Die Fertigstellung der Autobahn A7 zwischen Nesselwang und Füssen sorgt nicht nur für Freude im Ostallgäu. Ganz im Gegenteil: der Bund Naturschutz sieht die Natur als großen Verlierer der Autobahntrasse.

Es überwiege die Trauer über den Heimatverlust, die Naturzerstörung, die Klimaschädigung und die Steuerverschwendung so ein Sprecher. Weiter führt der Bund Naturschutz aus sei durch den Ausbau keinesfalls ein Lückenschluss erfolgt. Der Stau werde nur 16 Kilometer weiter zum Autobahnende verlagert.

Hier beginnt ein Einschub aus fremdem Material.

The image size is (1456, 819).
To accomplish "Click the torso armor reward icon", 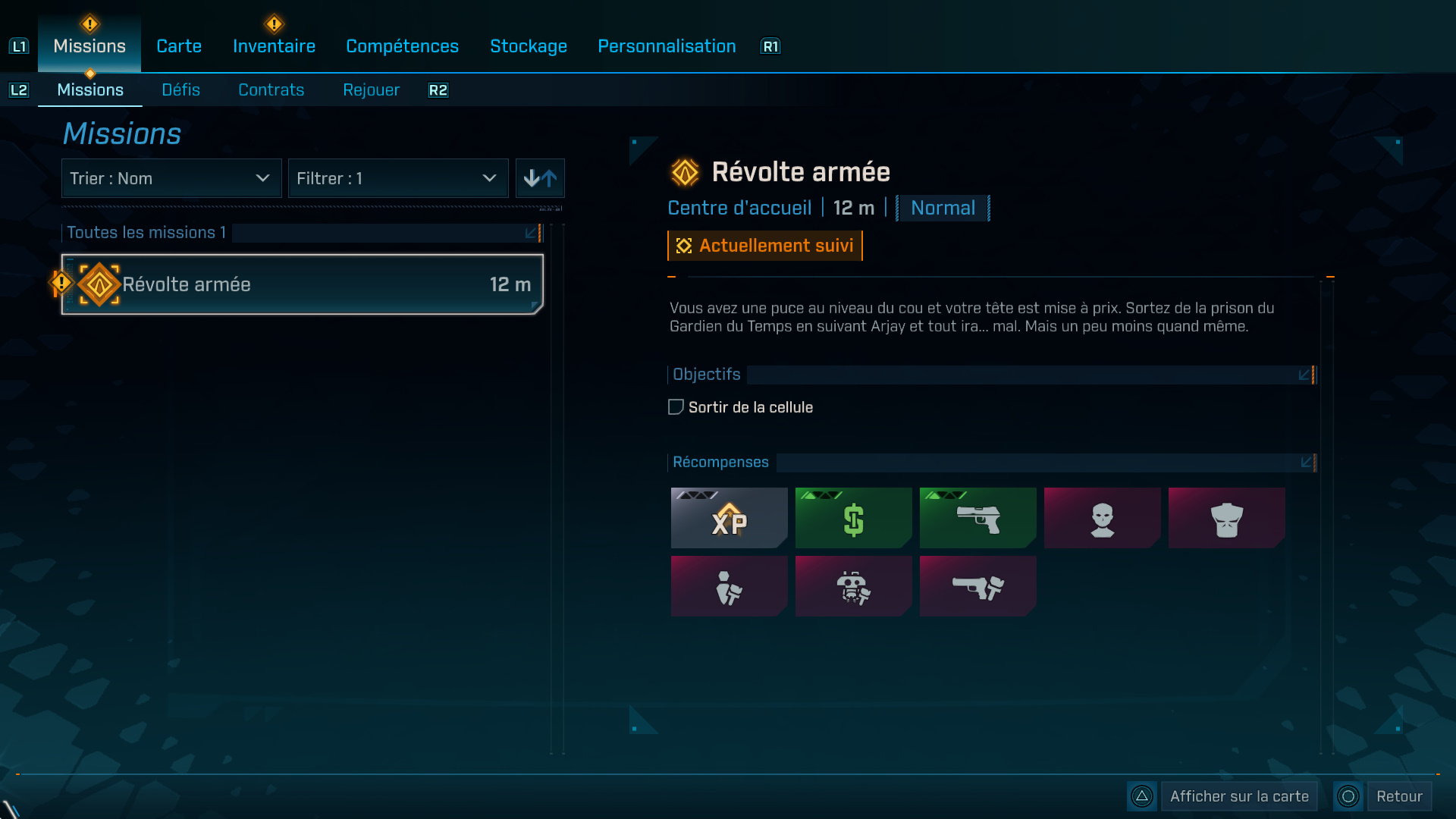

Der im Ostallgäu geborene Professor Dr. Hubert Weiger sagt zudem, dass durch den Bau der A7 zuviel Heimat zerstört worden sei. Der Bund Naturschutz geht aber davon aus, dass das Straßennetz mit A7 und nach Fertigstellung der B19 bei Immenstadt nun abgeschlossen ist.

Weitere naturzerstörerische Planungen wie eine B17 zwischen Steingaden und Füssen seien aus dem Plan zu streichen, so Weiger.